## Materials provided
((
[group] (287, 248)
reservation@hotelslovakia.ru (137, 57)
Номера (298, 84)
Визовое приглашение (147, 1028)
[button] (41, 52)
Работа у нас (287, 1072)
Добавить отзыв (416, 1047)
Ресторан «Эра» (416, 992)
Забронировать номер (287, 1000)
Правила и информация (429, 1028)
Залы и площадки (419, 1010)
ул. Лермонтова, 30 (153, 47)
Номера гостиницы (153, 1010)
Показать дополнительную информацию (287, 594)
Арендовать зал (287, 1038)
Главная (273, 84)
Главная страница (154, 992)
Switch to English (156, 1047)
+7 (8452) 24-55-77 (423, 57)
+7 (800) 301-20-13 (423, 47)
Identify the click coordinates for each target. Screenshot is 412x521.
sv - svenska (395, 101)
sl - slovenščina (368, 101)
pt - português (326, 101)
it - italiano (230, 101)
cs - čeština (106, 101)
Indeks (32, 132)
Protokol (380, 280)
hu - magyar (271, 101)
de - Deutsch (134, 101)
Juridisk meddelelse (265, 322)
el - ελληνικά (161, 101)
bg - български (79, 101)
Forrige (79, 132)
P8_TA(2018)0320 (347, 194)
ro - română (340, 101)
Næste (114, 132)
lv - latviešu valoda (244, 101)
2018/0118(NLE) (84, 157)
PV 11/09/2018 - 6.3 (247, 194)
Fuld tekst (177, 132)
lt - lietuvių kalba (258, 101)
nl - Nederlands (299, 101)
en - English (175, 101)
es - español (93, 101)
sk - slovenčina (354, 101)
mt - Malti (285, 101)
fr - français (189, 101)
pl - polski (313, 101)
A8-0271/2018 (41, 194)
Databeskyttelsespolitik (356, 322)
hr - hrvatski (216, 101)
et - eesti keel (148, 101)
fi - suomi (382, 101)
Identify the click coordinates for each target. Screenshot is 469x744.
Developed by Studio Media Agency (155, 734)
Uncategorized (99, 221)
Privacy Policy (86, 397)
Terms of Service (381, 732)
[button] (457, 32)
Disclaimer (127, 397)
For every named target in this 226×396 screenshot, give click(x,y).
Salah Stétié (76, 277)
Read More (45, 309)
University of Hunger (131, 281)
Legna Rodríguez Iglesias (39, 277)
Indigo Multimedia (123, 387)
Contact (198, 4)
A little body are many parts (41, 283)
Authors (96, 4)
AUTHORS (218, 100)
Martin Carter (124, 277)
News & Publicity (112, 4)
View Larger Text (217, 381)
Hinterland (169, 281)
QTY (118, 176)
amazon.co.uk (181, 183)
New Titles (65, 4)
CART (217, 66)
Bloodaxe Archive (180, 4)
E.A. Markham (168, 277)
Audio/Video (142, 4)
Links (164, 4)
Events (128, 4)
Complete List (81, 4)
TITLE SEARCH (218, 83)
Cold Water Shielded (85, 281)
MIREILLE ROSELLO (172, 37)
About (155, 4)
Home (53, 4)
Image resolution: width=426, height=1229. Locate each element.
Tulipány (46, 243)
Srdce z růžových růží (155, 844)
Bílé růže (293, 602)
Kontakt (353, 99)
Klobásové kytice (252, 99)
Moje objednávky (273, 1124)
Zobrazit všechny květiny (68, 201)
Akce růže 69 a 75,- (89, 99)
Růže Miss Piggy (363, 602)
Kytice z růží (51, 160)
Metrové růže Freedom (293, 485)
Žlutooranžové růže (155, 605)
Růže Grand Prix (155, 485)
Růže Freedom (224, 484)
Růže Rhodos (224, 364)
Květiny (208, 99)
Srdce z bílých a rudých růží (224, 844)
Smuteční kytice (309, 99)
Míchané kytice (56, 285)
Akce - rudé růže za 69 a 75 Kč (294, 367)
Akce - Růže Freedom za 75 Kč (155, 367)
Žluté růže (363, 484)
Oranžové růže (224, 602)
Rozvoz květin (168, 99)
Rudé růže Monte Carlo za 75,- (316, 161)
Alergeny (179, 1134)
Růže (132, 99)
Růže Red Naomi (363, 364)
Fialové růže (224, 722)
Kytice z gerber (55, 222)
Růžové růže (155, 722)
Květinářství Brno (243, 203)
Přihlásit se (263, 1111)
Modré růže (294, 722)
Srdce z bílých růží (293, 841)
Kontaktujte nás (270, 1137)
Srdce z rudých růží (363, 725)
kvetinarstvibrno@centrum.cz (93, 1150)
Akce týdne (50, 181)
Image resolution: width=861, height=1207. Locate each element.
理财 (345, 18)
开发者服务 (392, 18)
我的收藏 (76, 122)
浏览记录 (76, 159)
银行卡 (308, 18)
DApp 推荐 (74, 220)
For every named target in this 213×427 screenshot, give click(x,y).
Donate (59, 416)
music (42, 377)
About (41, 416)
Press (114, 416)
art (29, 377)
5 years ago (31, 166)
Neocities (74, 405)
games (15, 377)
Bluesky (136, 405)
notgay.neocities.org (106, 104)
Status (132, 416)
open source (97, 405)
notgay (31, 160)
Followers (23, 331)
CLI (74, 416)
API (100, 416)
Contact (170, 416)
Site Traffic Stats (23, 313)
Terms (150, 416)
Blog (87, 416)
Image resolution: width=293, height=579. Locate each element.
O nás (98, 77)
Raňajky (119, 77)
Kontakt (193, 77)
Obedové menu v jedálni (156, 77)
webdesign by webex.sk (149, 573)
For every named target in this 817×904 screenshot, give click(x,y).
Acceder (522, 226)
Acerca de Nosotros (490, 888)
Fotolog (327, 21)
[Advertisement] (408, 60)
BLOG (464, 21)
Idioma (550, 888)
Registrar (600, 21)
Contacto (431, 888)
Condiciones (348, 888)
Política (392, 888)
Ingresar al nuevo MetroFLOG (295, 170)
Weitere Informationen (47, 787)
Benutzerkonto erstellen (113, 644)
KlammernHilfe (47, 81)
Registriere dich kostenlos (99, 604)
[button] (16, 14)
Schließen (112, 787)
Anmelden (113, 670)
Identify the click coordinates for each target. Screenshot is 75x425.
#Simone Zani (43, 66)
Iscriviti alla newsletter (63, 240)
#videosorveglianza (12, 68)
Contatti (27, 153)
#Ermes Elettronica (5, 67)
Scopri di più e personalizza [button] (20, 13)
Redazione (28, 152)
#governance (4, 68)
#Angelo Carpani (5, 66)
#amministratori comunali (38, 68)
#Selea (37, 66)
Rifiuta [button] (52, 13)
))
## Required work
Reproduce every record above verbatim, line by line.

## Solved exercise
[group] (287, 248)
reservation@hotelslovakia.ru (137, 57)
Номера (298, 84)
Визовое приглашение (147, 1028)
[button] (41, 52)
Работа у нас (287, 1072)
Добавить отзыв (416, 1047)
Ресторан «Эра» (416, 992)
Забронировать номер (287, 1000)
Правила и информация (429, 1028)
Залы и площадки (419, 1010)
ул. Лермонтова, 30 (153, 47)
Номера гостиницы (153, 1010)
Показать дополнительную информацию (287, 594)
Арендовать зал (287, 1038)
Главная (273, 84)
Главная страница (154, 992)
Switch to English (156, 1047)
+7 (8452) 24-55-77 (423, 57)
+7 (800) 301-20-13 (423, 47)
Identify the click coordinates for each target. Screenshot is 412x521.
sv - svenska (395, 101)
sl - slovenščina (368, 101)
pt - português (326, 101)
it - italiano (230, 101)
cs - čeština (106, 101)
Indeks (32, 132)
Protokol (380, 280)
hu - magyar (271, 101)
de - Deutsch (134, 101)
Juridisk meddelelse (265, 322)
el - ελληνικά (161, 101)
bg - български (79, 101)
Forrige (79, 132)
P8_TA(2018)0320 (347, 194)
ro - română (340, 101)
Næste (114, 132)
lv - latviešu valoda (244, 101)
2018/0118(NLE) (84, 157)
PV 11/09/2018 - 6.3 (247, 194)
Fuld tekst (177, 132)
lt - lietuvių kalba (258, 101)
nl - Nederlands (299, 101)
en - English (175, 101)
es - español (93, 101)
sk - slovenčina (354, 101)
mt - Malti (285, 101)
fr - français (189, 101)
pl - polski (313, 101)
A8-0271/2018 (41, 194)
Databeskyttelsespolitik (356, 322)
hr - hrvatski (216, 101)
et - eesti keel (148, 101)
fi - suomi (382, 101)
Identify the click coordinates for each target. Screenshot is 469x744.
Developed by Studio Media Agency (155, 734)
Uncategorized (99, 221)
Privacy Policy (86, 397)
Terms of Service (381, 732)
[button] (457, 32)
Disclaimer (127, 397)
For every named target in this 226×396 screenshot, give click(x,y).
Salah Stétié (76, 277)
Read More (45, 309)
University of Hunger (131, 281)
Legna Rodríguez Iglesias (39, 277)
Indigo Multimedia (123, 387)
Contact (198, 4)
A little body are many parts (41, 283)
Authors (96, 4)
AUTHORS (218, 100)
Martin Carter (124, 277)
News & Publicity (112, 4)
View Larger Text (217, 381)
Hinterland (169, 281)
QTY (118, 176)
amazon.co.uk (181, 183)
New Titles (65, 4)
CART (217, 66)
Bloodaxe Archive (180, 4)
E.A. Markham (168, 277)
Audio/Video (142, 4)
Links (164, 4)
Events (128, 4)
Complete List (81, 4)
TITLE SEARCH (218, 83)
Cold Water Shielded (85, 281)
MIREILLE ROSELLO (172, 37)
About (155, 4)
Home (53, 4)
Image resolution: width=426, height=1229. Locate each element.
Tulipány (46, 243)
Srdce z růžových růží (155, 844)
Bílé růže (293, 602)
Kontakt (353, 99)
Klobásové kytice (252, 99)
Moje objednávky (273, 1124)
Zobrazit všechny květiny (68, 201)
Akce růže 69 a 75,- (89, 99)
Růže Miss Piggy (363, 602)
Kytice z růží (51, 160)
Metrové růže Freedom (293, 485)
Žlutooranžové růže (155, 605)
Růže Grand Prix (155, 485)
Růže Freedom (224, 484)
Růže Rhodos (224, 364)
Květiny (208, 99)
Srdce z bílých a rudých růží (224, 844)
Smuteční kytice (309, 99)
Míchané kytice (56, 285)
Akce - rudé růže za 69 a 75 Kč (294, 367)
Akce - Růže Freedom za 75 Kč (155, 367)
Žluté růže (363, 484)
Oranžové růže (224, 602)
Rozvoz květin (168, 99)
Rudé růže Monte Carlo za 75,- (316, 161)
Alergeny (179, 1134)
Růže (132, 99)
Růže Red Naomi (363, 364)
Fialové růže (224, 722)
Kytice z gerber (55, 222)
Růžové růže (155, 722)
Květinářství Brno (243, 203)
Přihlásit se (263, 1111)
Modré růže (294, 722)
Srdce z bílých růží (293, 841)
Kontaktujte nás (270, 1137)
Srdce z rudých růží (363, 725)
kvetinarstvibrno@centrum.cz (93, 1150)
Akce týdne (50, 181)
Image resolution: width=861, height=1207. Locate each element.
理财 (345, 18)
开发者服务 (392, 18)
我的收藏 (76, 122)
浏览记录 (76, 159)
银行卡 (308, 18)
DApp 推荐 (74, 220)
For every named target in this 213×427 screenshot, give click(x,y).
Donate (59, 416)
music (42, 377)
About (41, 416)
Press (114, 416)
art (29, 377)
5 years ago (31, 166)
Neocities (74, 405)
games (15, 377)
Bluesky (136, 405)
notgay.neocities.org (106, 104)
Status (132, 416)
open source (97, 405)
notgay (31, 160)
Followers (23, 331)
CLI (74, 416)
API (100, 416)
Contact (170, 416)
Site Traffic Stats (23, 313)
Terms (150, 416)
Blog (87, 416)
Image resolution: width=293, height=579. Locate each element.
O nás (98, 77)
Raňajky (119, 77)
Kontakt (193, 77)
Obedové menu v jedálni (156, 77)
webdesign by webex.sk (149, 573)
For every named target in this 817×904 screenshot, give click(x,y).
Acceder (522, 226)
Acerca de Nosotros (490, 888)
Fotolog (327, 21)
[Advertisement] (408, 60)
BLOG (464, 21)
Idioma (550, 888)
Registrar (600, 21)
Contacto (431, 888)
Condiciones (348, 888)
Política (392, 888)
Ingresar al nuevo MetroFLOG (295, 170)
Weitere Informationen (47, 787)
Benutzerkonto erstellen (113, 644)
KlammernHilfe (47, 81)
Registriere dich kostenlos (99, 604)
[button] (16, 14)
Schließen (112, 787)
Anmelden (113, 670)
Identify the click coordinates for each target. Screenshot is 75x425.
#Simone Zani (43, 66)
Iscriviti alla newsletter (63, 240)
#videosorveglianza (12, 68)
Contatti (27, 153)
#Ermes Elettronica (5, 67)
Scopri di più e personalizza [button] (20, 13)
Redazione (28, 152)
#governance (4, 68)
#Angelo Carpani (5, 66)
#amministratori comunali (38, 68)
#Selea (37, 66)
Rifiuta [button] (52, 13)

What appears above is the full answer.